Everything from the line containing "How do I perform: Select" to the last line of the listing below, inclusive, is what you should output, exactly as it appears.
================
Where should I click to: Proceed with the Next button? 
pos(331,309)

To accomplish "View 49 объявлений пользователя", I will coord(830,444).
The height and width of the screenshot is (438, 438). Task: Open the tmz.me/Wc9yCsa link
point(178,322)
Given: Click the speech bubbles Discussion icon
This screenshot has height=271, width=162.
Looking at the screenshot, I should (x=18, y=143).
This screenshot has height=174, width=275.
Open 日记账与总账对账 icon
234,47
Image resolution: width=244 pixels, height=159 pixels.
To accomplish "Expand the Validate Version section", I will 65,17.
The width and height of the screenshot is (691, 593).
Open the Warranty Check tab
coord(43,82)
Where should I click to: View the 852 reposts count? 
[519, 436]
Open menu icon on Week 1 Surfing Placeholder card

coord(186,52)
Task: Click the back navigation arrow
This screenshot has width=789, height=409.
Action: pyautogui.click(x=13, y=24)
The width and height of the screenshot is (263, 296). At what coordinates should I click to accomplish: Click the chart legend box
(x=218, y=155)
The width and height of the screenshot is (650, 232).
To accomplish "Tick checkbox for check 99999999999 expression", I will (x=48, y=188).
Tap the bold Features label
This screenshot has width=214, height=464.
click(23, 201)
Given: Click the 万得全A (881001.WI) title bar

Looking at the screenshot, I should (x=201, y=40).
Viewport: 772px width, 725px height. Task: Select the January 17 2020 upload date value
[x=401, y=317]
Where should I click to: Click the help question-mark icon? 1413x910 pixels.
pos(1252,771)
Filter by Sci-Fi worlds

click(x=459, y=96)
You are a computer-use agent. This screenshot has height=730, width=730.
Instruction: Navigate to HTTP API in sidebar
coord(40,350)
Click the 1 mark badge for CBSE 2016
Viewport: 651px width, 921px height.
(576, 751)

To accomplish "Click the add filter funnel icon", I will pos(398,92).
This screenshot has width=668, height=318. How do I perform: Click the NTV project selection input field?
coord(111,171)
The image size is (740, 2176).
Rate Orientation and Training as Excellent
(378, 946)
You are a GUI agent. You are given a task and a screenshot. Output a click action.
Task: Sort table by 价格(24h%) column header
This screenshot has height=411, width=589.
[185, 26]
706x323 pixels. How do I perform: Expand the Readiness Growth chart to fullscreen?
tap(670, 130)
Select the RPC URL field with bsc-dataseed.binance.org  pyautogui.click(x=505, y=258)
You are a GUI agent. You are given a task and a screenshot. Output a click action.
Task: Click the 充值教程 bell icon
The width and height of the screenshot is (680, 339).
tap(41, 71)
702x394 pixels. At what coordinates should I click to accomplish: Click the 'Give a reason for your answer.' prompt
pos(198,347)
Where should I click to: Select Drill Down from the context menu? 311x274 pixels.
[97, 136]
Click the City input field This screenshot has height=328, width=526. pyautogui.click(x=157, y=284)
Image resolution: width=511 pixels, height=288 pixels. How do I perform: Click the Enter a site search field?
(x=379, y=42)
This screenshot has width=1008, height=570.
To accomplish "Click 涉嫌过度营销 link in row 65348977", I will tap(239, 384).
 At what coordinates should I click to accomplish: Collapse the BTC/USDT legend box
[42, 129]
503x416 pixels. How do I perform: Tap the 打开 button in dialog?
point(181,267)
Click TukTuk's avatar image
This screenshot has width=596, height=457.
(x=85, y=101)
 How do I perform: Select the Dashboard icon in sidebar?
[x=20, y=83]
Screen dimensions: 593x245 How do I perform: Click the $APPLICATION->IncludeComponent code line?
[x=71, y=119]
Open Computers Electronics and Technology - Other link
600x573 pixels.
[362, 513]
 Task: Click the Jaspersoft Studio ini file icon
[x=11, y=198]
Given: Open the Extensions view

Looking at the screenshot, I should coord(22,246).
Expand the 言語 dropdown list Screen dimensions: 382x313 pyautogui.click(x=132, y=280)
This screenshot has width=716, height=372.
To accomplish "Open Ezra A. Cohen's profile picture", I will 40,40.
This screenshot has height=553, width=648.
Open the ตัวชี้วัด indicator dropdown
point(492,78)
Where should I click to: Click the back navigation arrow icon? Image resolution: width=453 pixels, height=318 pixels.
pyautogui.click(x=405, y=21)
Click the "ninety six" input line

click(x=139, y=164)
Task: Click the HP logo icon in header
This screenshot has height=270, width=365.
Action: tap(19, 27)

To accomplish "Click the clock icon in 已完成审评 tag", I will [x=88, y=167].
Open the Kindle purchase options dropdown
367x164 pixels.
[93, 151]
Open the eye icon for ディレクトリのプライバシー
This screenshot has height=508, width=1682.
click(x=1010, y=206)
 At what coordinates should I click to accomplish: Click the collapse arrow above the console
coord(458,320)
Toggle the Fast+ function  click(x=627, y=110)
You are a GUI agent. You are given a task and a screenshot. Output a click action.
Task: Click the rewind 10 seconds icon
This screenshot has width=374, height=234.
================
**TASK ANSWER**
 How do I perform: Select the Dashboard icon in sidebar?
[x=20, y=83]
Screen dimensions: 593x245 How do I perform: Click the $APPLICATION->IncludeComponent code line?
[x=71, y=119]
Open Computers Electronics and Technology - Other link
600x573 pixels.
[362, 513]
 Task: Click the Jaspersoft Studio ini file icon
[x=11, y=198]
Given: Open the Extensions view

Looking at the screenshot, I should coord(22,246).
Expand the 言語 dropdown list Screen dimensions: 382x313 pyautogui.click(x=132, y=280)
This screenshot has width=716, height=372.
To accomplish "Open Ezra A. Cohen's profile picture", I will 40,40.
This screenshot has height=553, width=648.
Open the ตัวชี้วัด indicator dropdown
point(492,78)
Where should I click to: Click the back navigation arrow icon? Image resolution: width=453 pixels, height=318 pixels.
pyautogui.click(x=405, y=21)
Click the "ninety six" input line

click(x=139, y=164)
Task: Click the HP logo icon in header
This screenshot has height=270, width=365.
Action: tap(19, 27)

To accomplish "Click the clock icon in 已完成审评 tag", I will [x=88, y=167].
Open the Kindle purchase options dropdown
367x164 pixels.
[93, 151]
Open the eye icon for ディレクトリのプライバシー
This screenshot has height=508, width=1682.
click(x=1010, y=206)
 At what coordinates should I click to accomplish: Click the collapse arrow above the console
coord(458,320)
Toggle the Fast+ function  click(x=627, y=110)
You are a GUI agent. You are given a task and a screenshot. Output a click action.
Task: Click the rewind 10 seconds icon
This screenshot has width=374, height=234.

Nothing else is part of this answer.